→ REQUIRED WORK: Each line of the data holding "agent" should be found and copied.

→ DATA FOR THE TASK:
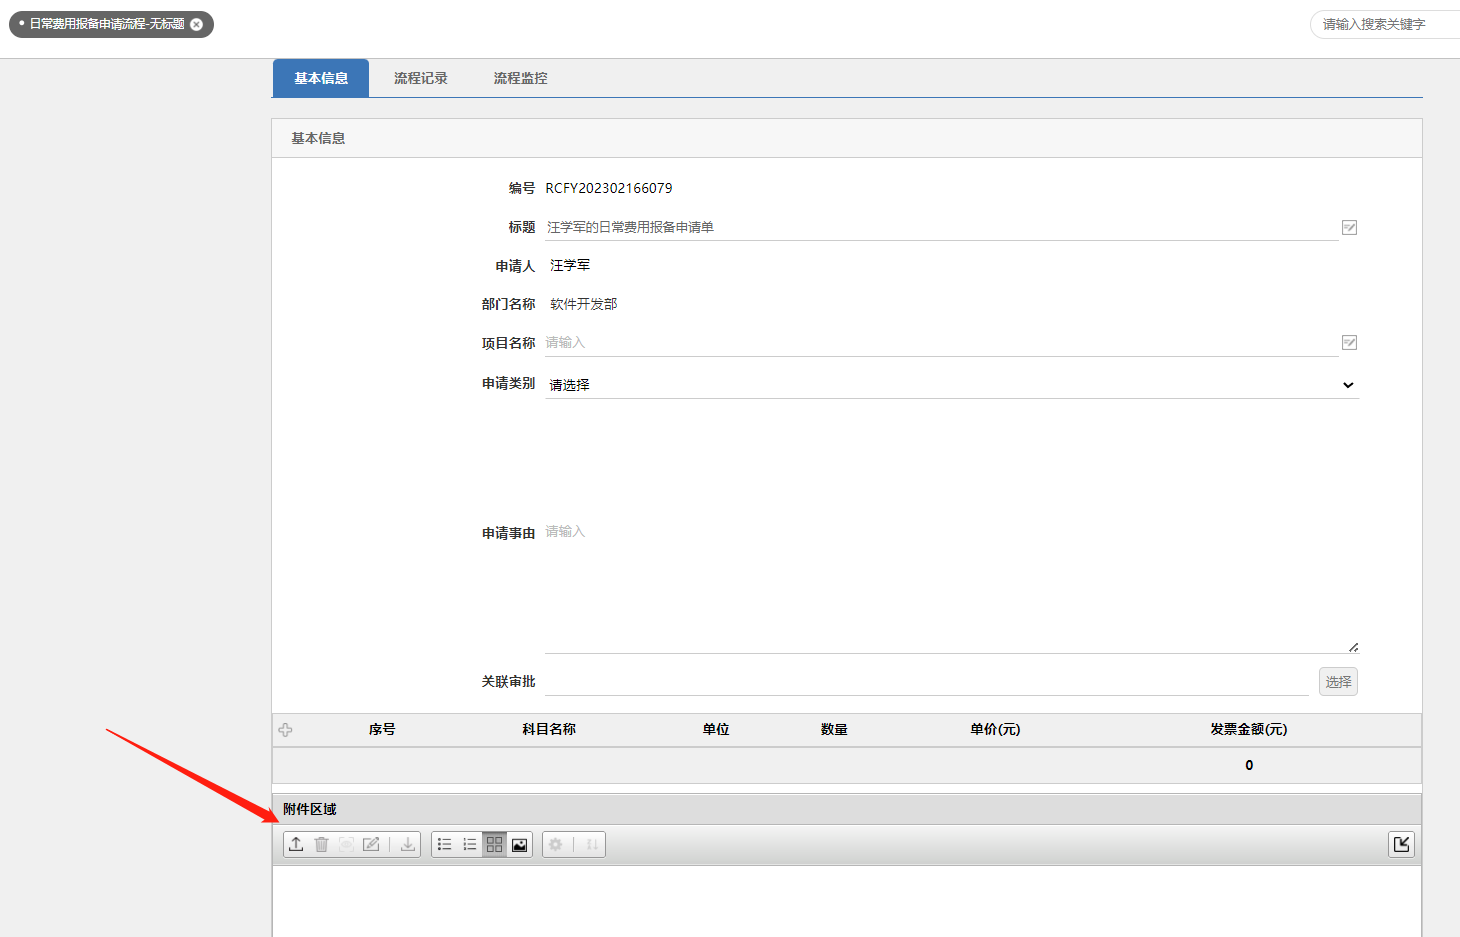
Task: Switch attachments to bulleted list view
Action: pyautogui.click(x=445, y=845)
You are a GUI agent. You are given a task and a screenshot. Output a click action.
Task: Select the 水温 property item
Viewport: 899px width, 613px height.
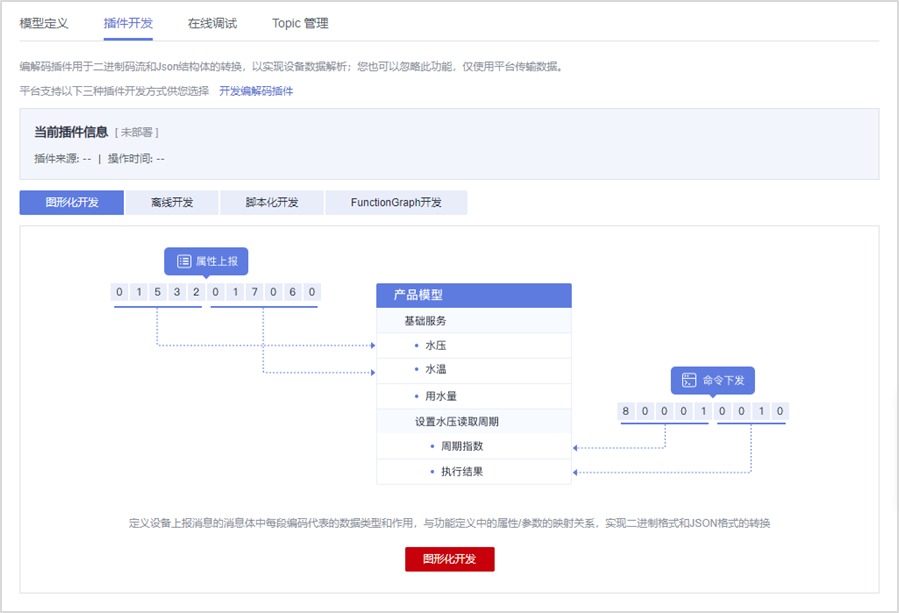coord(474,371)
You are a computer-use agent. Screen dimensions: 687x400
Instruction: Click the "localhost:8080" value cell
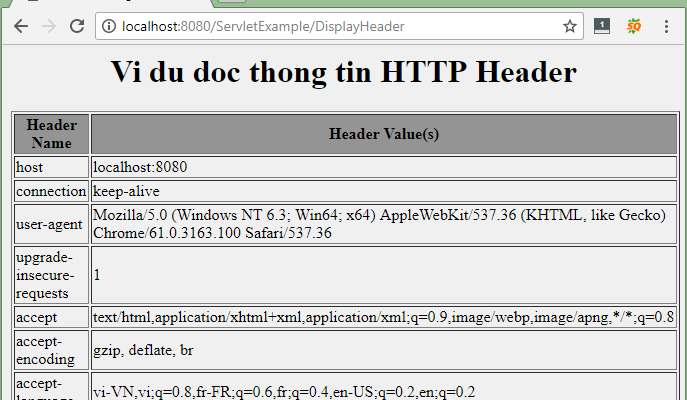pyautogui.click(x=140, y=167)

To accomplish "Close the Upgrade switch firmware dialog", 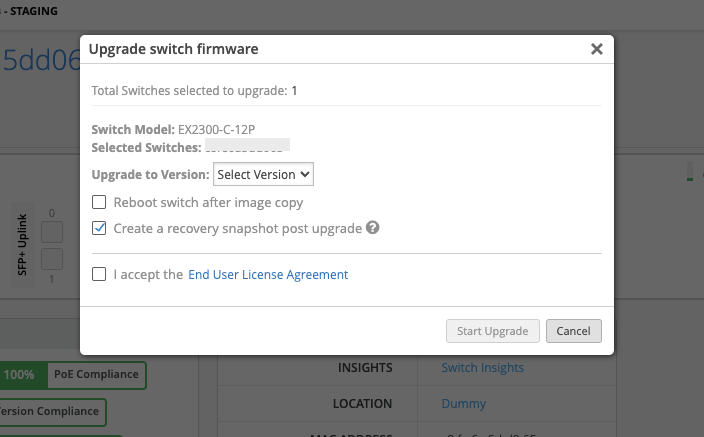I will [596, 49].
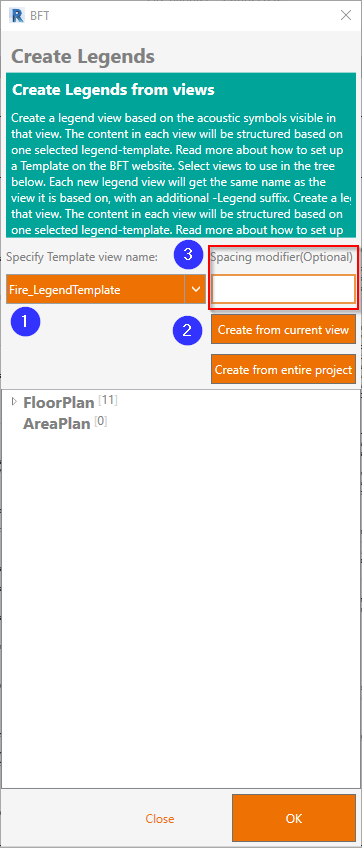Click the Specify Template view name label

pyautogui.click(x=82, y=257)
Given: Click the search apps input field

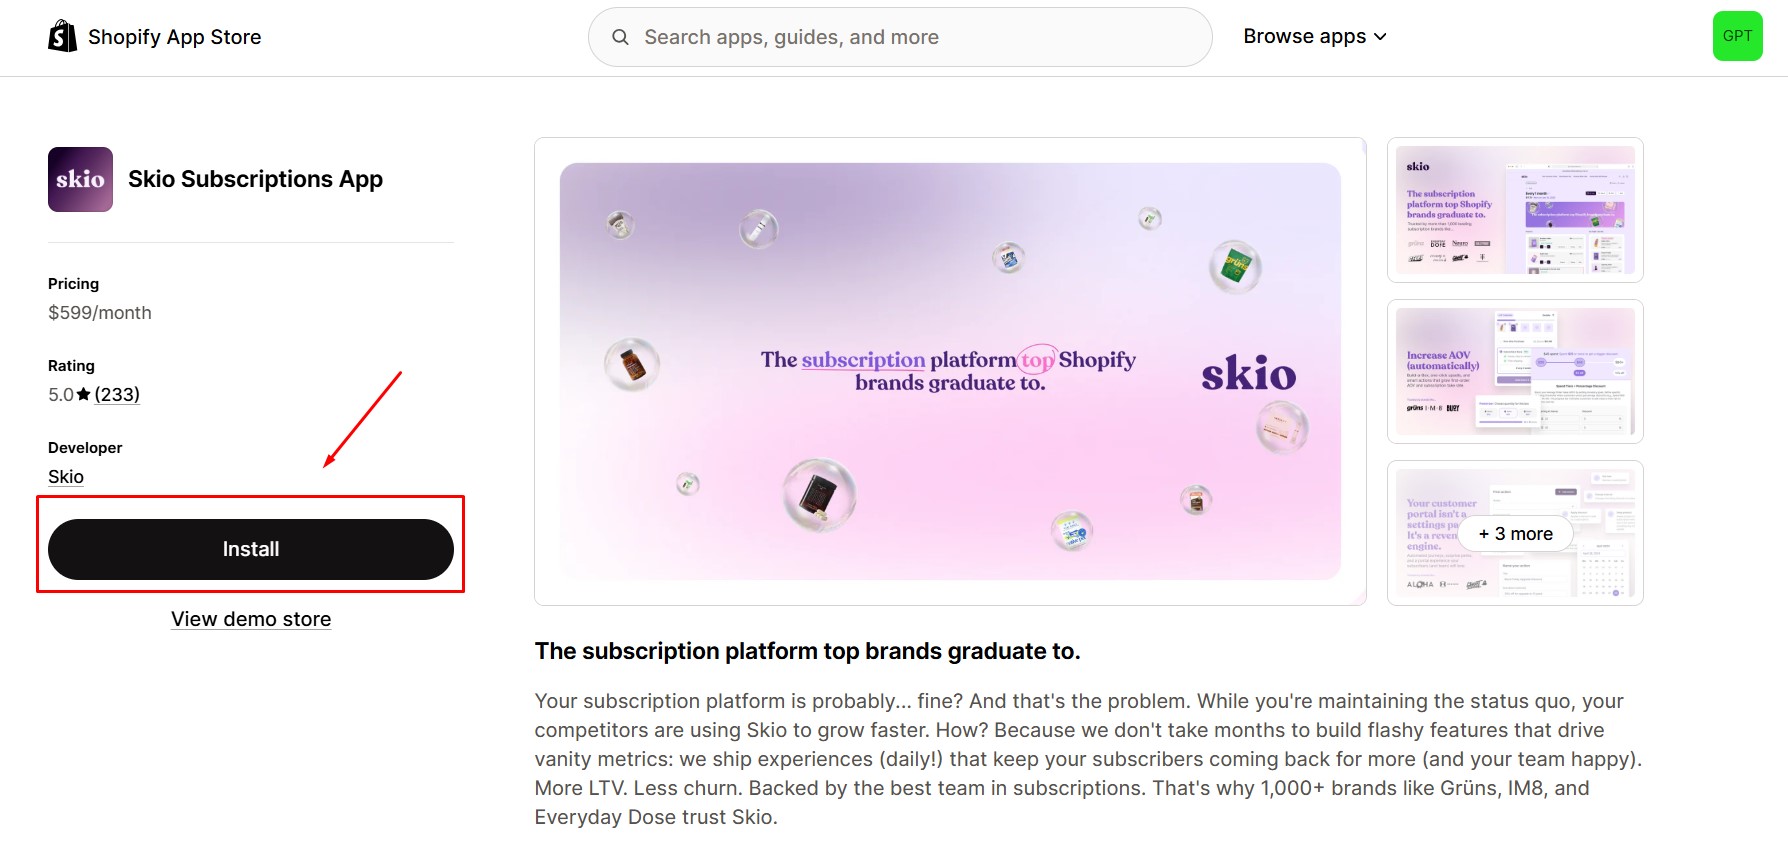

→ ANSWER AREA:
You are a GUI agent. You are given a task and a screenshot. Output a click action.
You are a computer-use agent. Screen dimensions: 687x400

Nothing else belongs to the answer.